## Task instructions
[1] List the three things the essay on the in-between says the writer was juggling this time last year.
[2] From the essay on the in-between, extract everything from "Since the new" down to "think about it.".
[3] Turn the paragraph of the essay on the in-between that begins "These in-between moments were hugely uncomfortable" into a short bulleted list that keeps its main facts.

(Reading passage begins)

In the in-between
Take away the things to do, the labels to define and what’s there, in that pause?
Since the new year I’ve been…. let’s say, grappling.
By contrast, this time last year I was in full-on momentum. I was juggling freelance writing projects, creating community classes and solo-parenting my boys during the week. I’d also made a commitment to deepen my study of a few specialist areas which were a huge investment, in every sense of the word. And of course, there was day-to-day life in the mix too. There was no grappling to be done, just forward motion. I didn’t have to think about it.
In February, these two separate worlds of study - Pranayama & The Subtle Body and Trauma-Informed Yoga - come to an end. That forward motion that came from these external things has been slowing towards stillness.
In that stillness there’s an unknowing, a “now what?” moment. Trust me, this does not sit well with my natural disposition. My fab coach and friend, Kat, got it in one: “I imagine you’d normally be planning the shit out of this, Emma”. Never a truer word.
And yet, here I am, plan-less. In a liminal space.
When I was on retreat last summer, a glorious five days immersed in pranayama (breathing practices), where we’d spend three hours before breakfast simply breathing - a very trippy tale for another time - I became familiar with the subtle intricacies of the breath. Our focus was on the natural pause, the beat between the breaths. The pause at the top of the inhale, the pause at the bottom of the exhale. A sacred pause.
These in-between moments were hugely uncomfortable. In the example of breath retention, these pauses (known as kumbhaka), at first induced a visceral sense of panic. It all felt unnatural and I was fidgety, desperate to get out of the room and distract myself with breakfast. The end of that story is a happy one though, I fell in love with it. Seriously in love.

(Reading passage ends)
(Dataset entries begins)

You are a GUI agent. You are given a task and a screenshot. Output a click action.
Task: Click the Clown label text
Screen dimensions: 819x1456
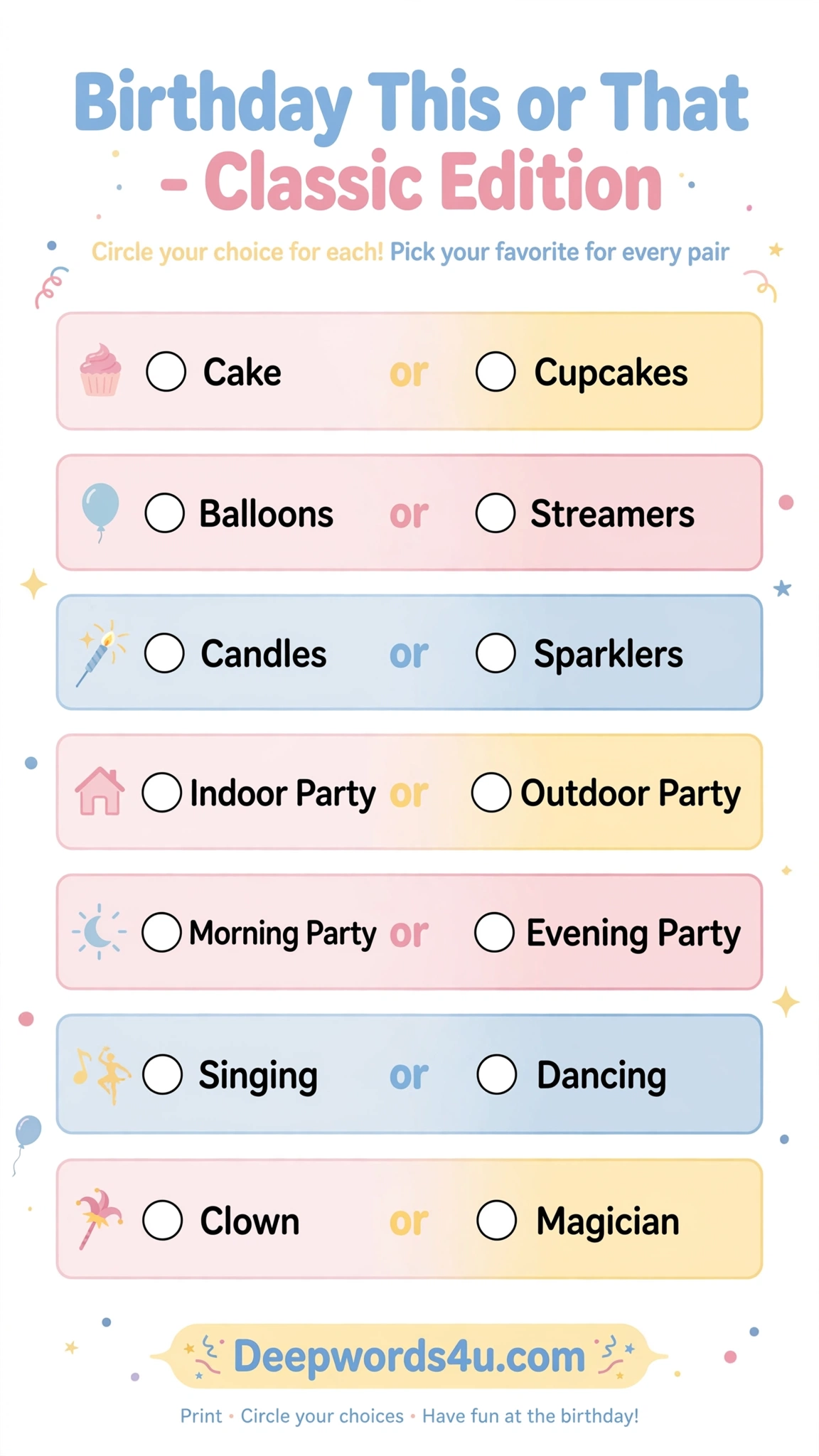(x=250, y=1221)
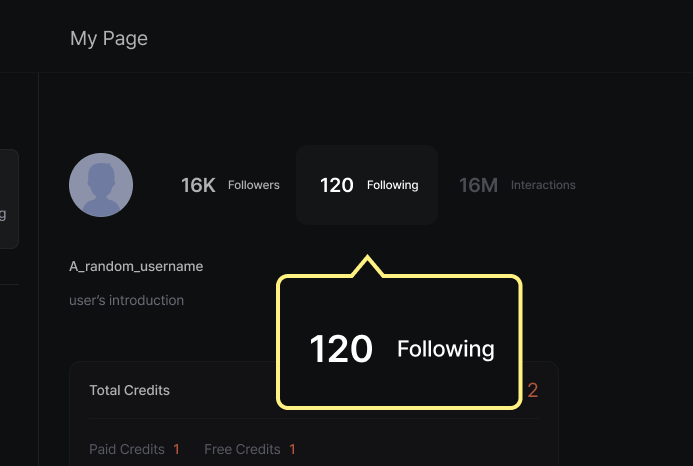Click the partially visible left sidebar panel

9,199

(Dataset entries ends)

## Answers per task
[1]
- Freelance writing projects
- Creating community classes
- Solo-parenting the boys during the week

[2]
Since the new year I’ve been…. let’s say, grappling.
By contrast, this time last year I was in full-on momentum. I was juggling freelance writing projects, creating community classes and solo-parenting my boys during the week. I’d also made a commitment to deepen my study of a few specialist areas which were a huge investment, in every sense of the word. And of course, there was day-to-day life in the mix too. There was no grappling to be done, just forward motion. I didn’t have to think about it.

[3]
- The in-between moments were hugely uncomfortable.
- In breath retention, these pauses (kumbhaka) at first caused a visceral sense of panic.
- It felt unnatural, and the writer was fidgety and desperate to leave the room for the distraction of breakfast.
- The story ended happily: the writer fell seriously in love with it.